I'm not saying that I could never be real and true close personal friends with someone that I work with - anything's possible, but in my case it's probably not very likely to happen. Workplace friendships have never really worked for me either. I've been burned more often than not, and learned my lesson long ago. I am cordial, friendly, and respectful, and try to cover other's backs, and I think that's as much as anyone has a right to expect at work........ I am open to friendships, but very, very wary in a work setting. Just don't have the same level of trust I guess - a lot of places where I've worked in the past were very competitive rather than cooperative. If people want to believe that you are "upsnooty" because you don't socialize outside of work or go out of your way to try and make personal friendships, well IMO that's a small price to pay - let them think that..... That said, there's no excuse for rudeness or bullying IMO.

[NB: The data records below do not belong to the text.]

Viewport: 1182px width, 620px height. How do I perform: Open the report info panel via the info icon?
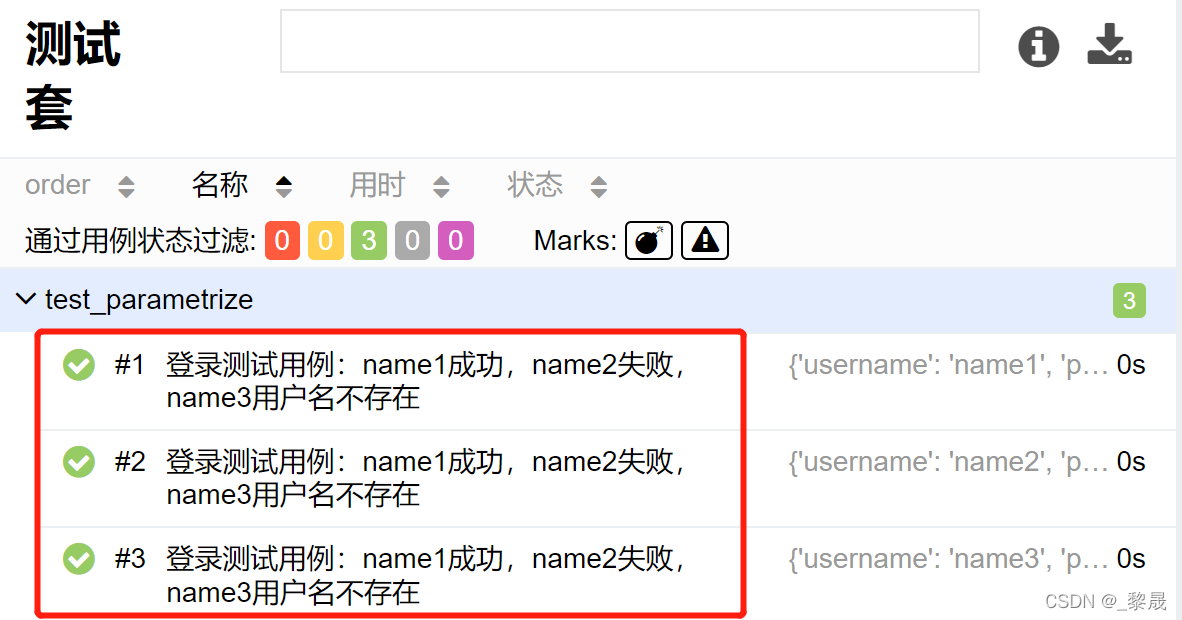click(x=1038, y=47)
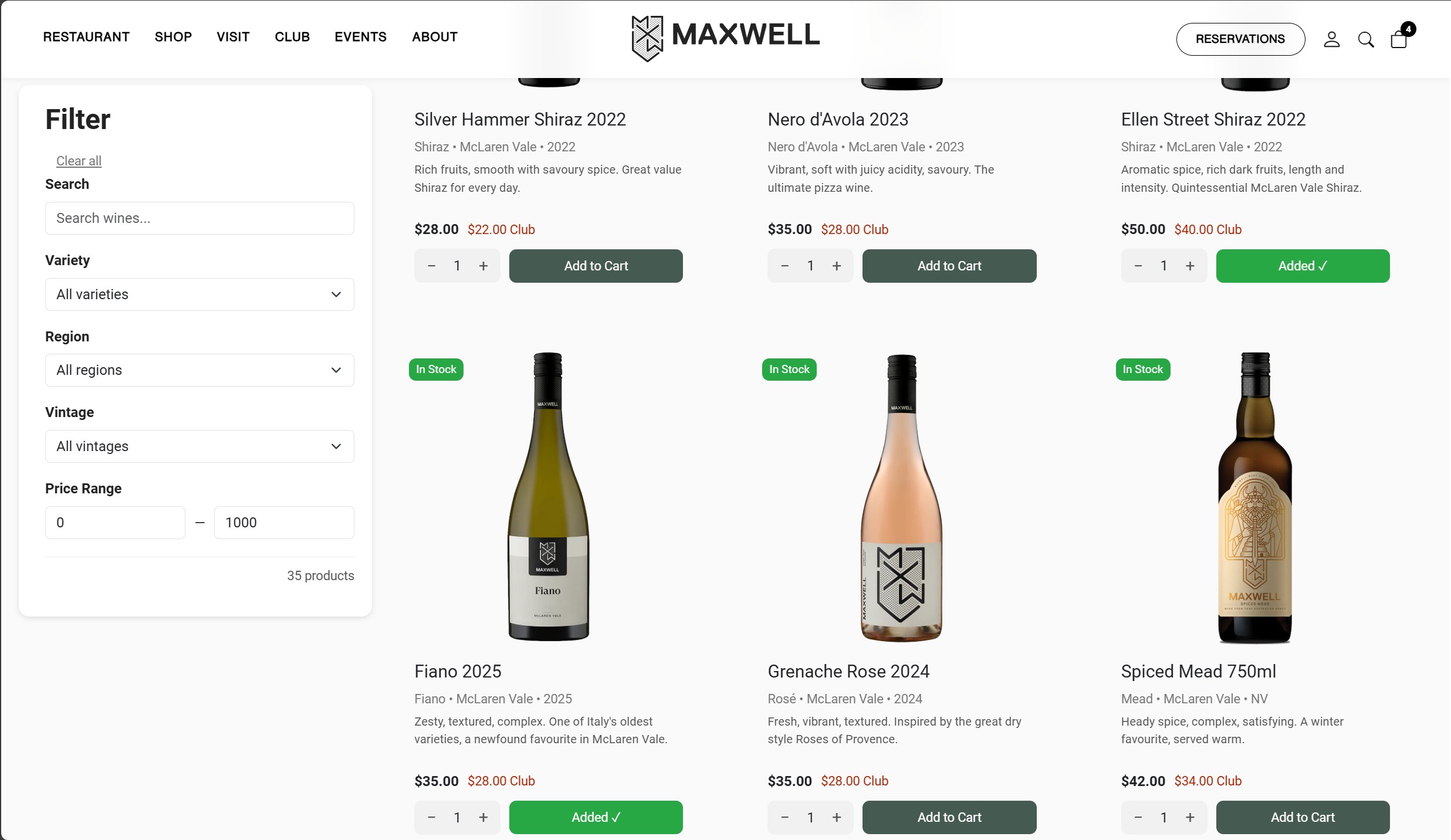Open the user account icon
Viewport: 1451px width, 840px height.
pyautogui.click(x=1331, y=39)
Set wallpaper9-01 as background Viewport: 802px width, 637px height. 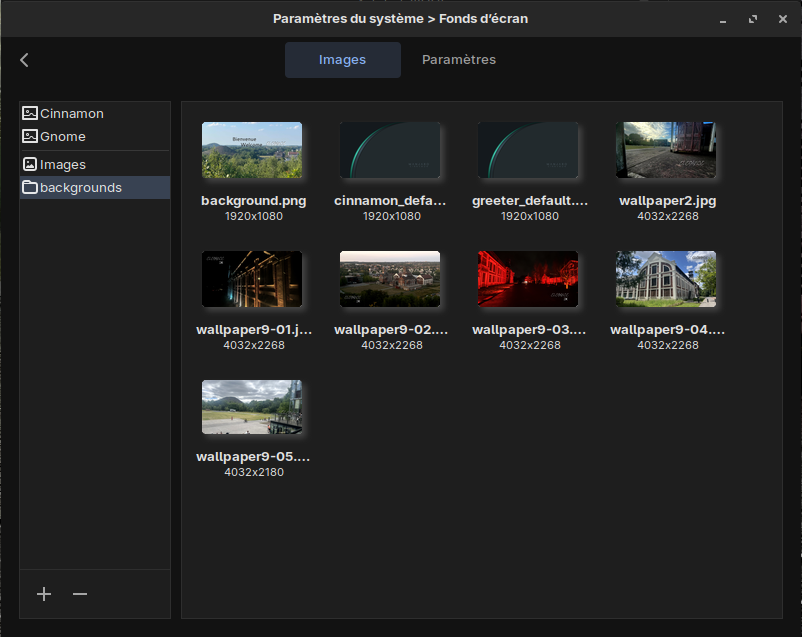click(252, 279)
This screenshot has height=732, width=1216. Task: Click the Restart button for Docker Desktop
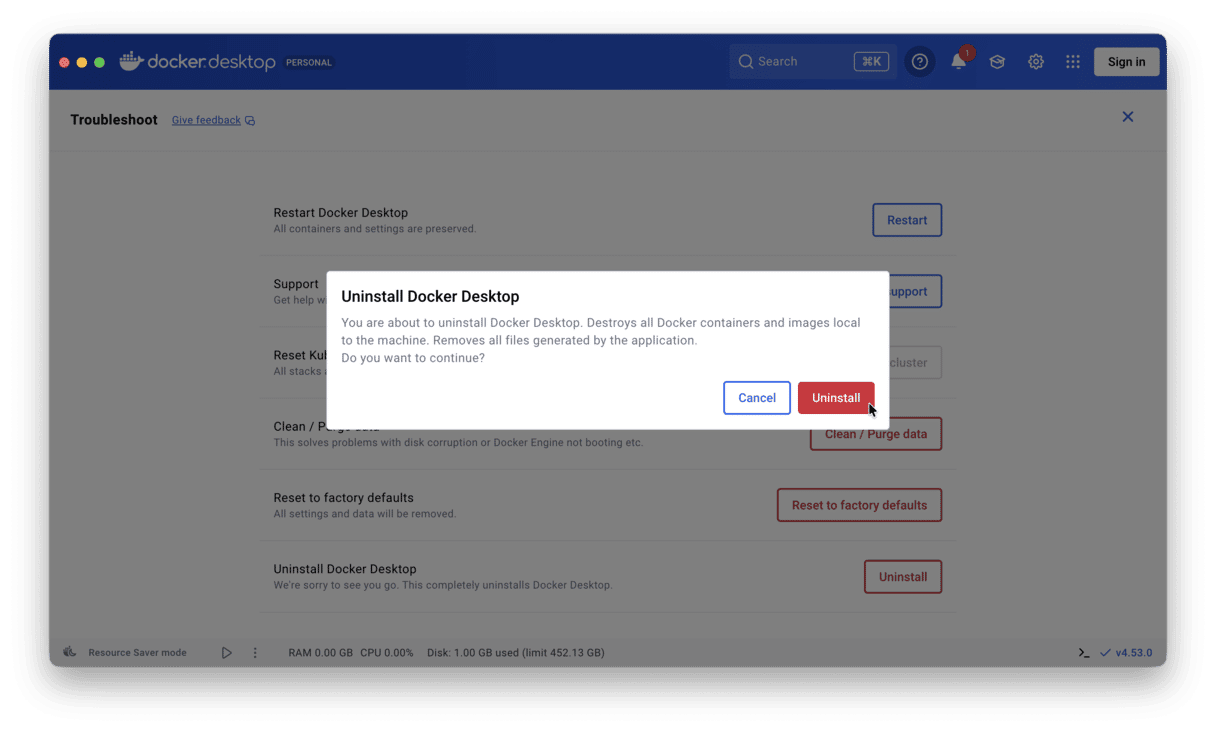pyautogui.click(x=906, y=220)
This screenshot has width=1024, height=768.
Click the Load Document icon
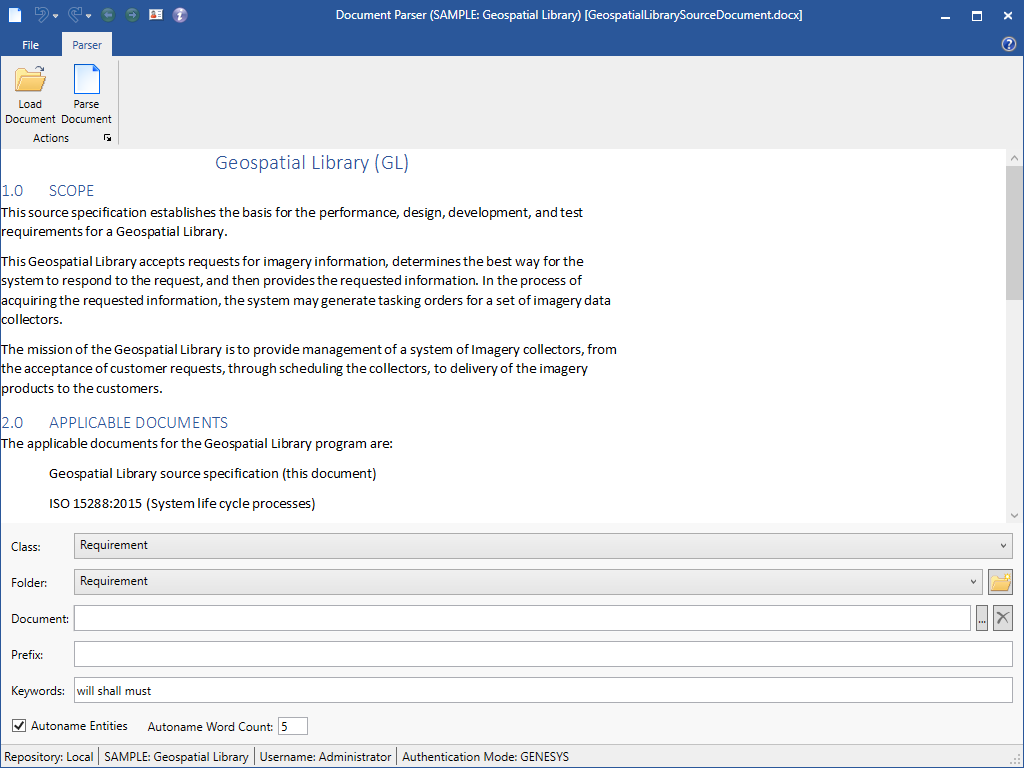click(x=30, y=81)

I am beginning to have some good friends at work, but it's all happened naturally. We just get along and enjoy each other's company, so we do try to plan things occasionally outside of work. The problem is our schedules conflict and then our family plans conflict, so it doesn't happen often. But when it does we have a really great time.

I like being friendly to everyone, but not everyone at works seems to want to be friendly, so I just go with the flow. I like to be comfortable at work, and it makes the job a lot easier if you're on friendly terms. We can be buddies outside of work, or not -- just happy to be on friendly terms at all, as a few are extremely unfriendly and cliquish.

I just hate it to be all or nothing. I've had friends from former careers that have lasted for years, even after the job ended. Nothing wrong with that -- these folks have been some of my greatest friends in life.

At the moment, I'm dealing w/ a bully type at work, so I value the friendships I have, and I also value the relationships that are friendly. They are all a blessing, IMO, as it helps me to get through bad days and to deal w/ the bullies and trouble causers, bad managers, mean docs, and so on.